START RECORD EXCERPTS

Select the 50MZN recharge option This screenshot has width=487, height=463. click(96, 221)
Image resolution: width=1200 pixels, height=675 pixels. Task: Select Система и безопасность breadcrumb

END RECORD EXCERPTS
START RECORD EXCERPTS

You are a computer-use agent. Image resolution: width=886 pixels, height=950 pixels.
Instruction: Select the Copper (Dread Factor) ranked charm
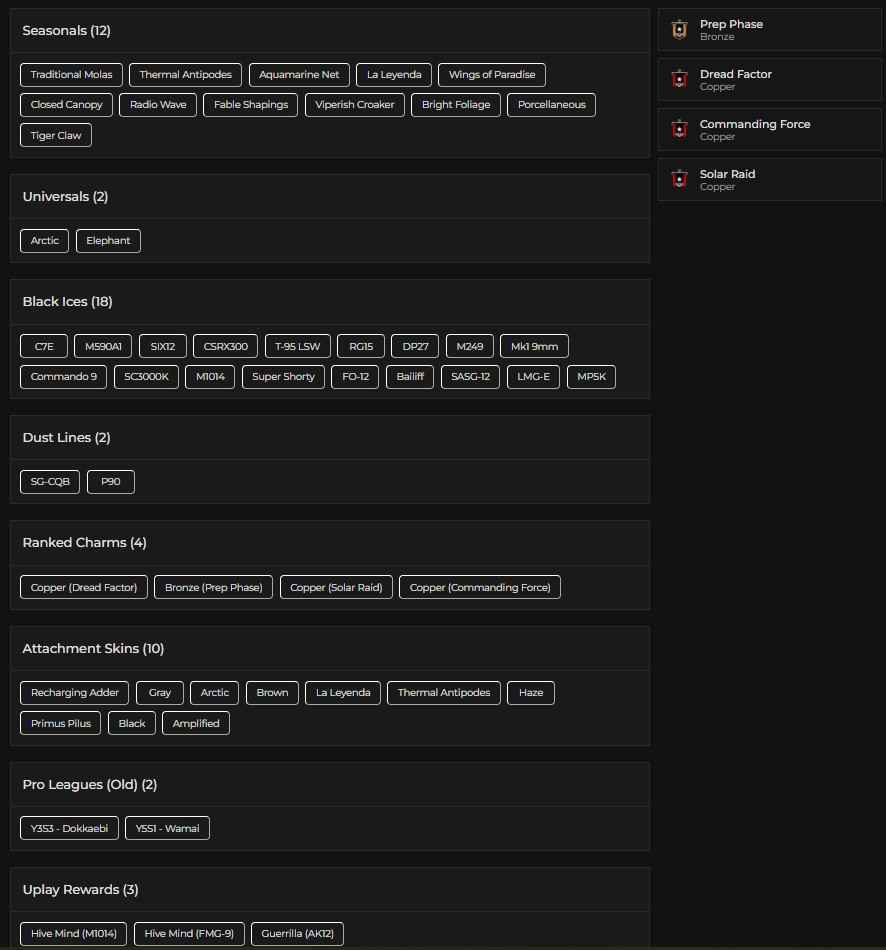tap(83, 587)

END RECORD EXCERPTS

- **DIRECTIONS FOR THIS TASK**
Give an exact copy of the lines above from the line with "Select the 50MZN" up to and including the line with "Image resolution: width=1200", and leave everything else out.

- **TASK RESPONSE**
Select the 50MZN recharge option This screenshot has width=487, height=463. click(96, 221)
Image resolution: width=1200 pixels, height=675 pixels. Task: Select Система и безопасность breadcrumb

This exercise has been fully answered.